We located people about three hours from here who would come and erect a windmill for pumping water (as opposed to generating electricity). We discussed the dimensions because my husband first had to construct a “pit” over the well and four cement piers on which the legs of the windmill would stand. This was no small effort because the piers had to be exactly square and level. The actual construction of the 30 foot windmill took only one day. Maintenance consists of climbing it once-a-year to change the oil for the gears.
People see the windmill and assume it “doesn’t work” because it usually isn’t spinning. If it were constantly turning, precious water would be wasted. We simply pull a lever at its base when we want the tail to swing around and set the blades into the wind. Even a slight breeze “up there” will pump water faster than I could hand-pump it, and certainly with more ease on my part.
The trick to getting water out to the five 50 gallon tanks in each paddock is underground. One-inch plastic pipe has been trenched buried in the ground from the pit to each tank. We have to go down into the pit to change the gears that determine which tank receives the water. Our joke is that we’ll have to build a ladder to get back out of the pit before we hit 80 years of age! Windmill pits in the “old days” were used as a cool place to keep milk and butter.

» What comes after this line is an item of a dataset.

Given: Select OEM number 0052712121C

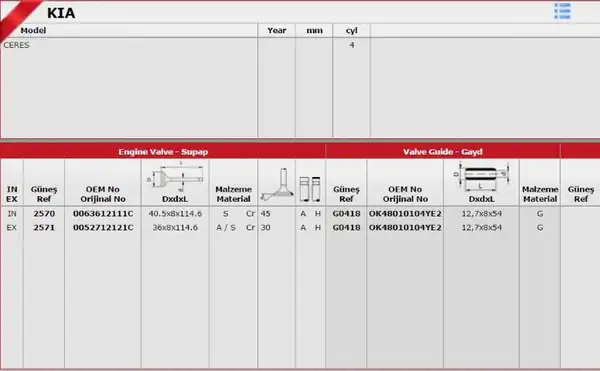Looking at the screenshot, I should [x=103, y=228].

At the base of the windmill is a regular hand-pump which can be used if we have a series of windless days. Fortunately, we can almost always get enough wind sometime during the day so that the wind, rather than our muscles, fills the tanks. This might not be true in other parts of the country.
We feel that what the windmill contributes to our homestead has made it worth our investment. The well itself cost about $2,000 to have drilled. The windmill, erected in place, costs $4,500 and the pit and piers costs an additional $1,000. As our shallow house-well is threatened by a near-by ethanol plant that takes one-and-a-half million gallons of water from the water table daily, we get a little reassurance from this deeper supply of water. It supplies water to the animals that use the meadow. Finally, the windmill is beautiful and ties us to our ancestors who did not need electricity or connection to an urban system to pump their water.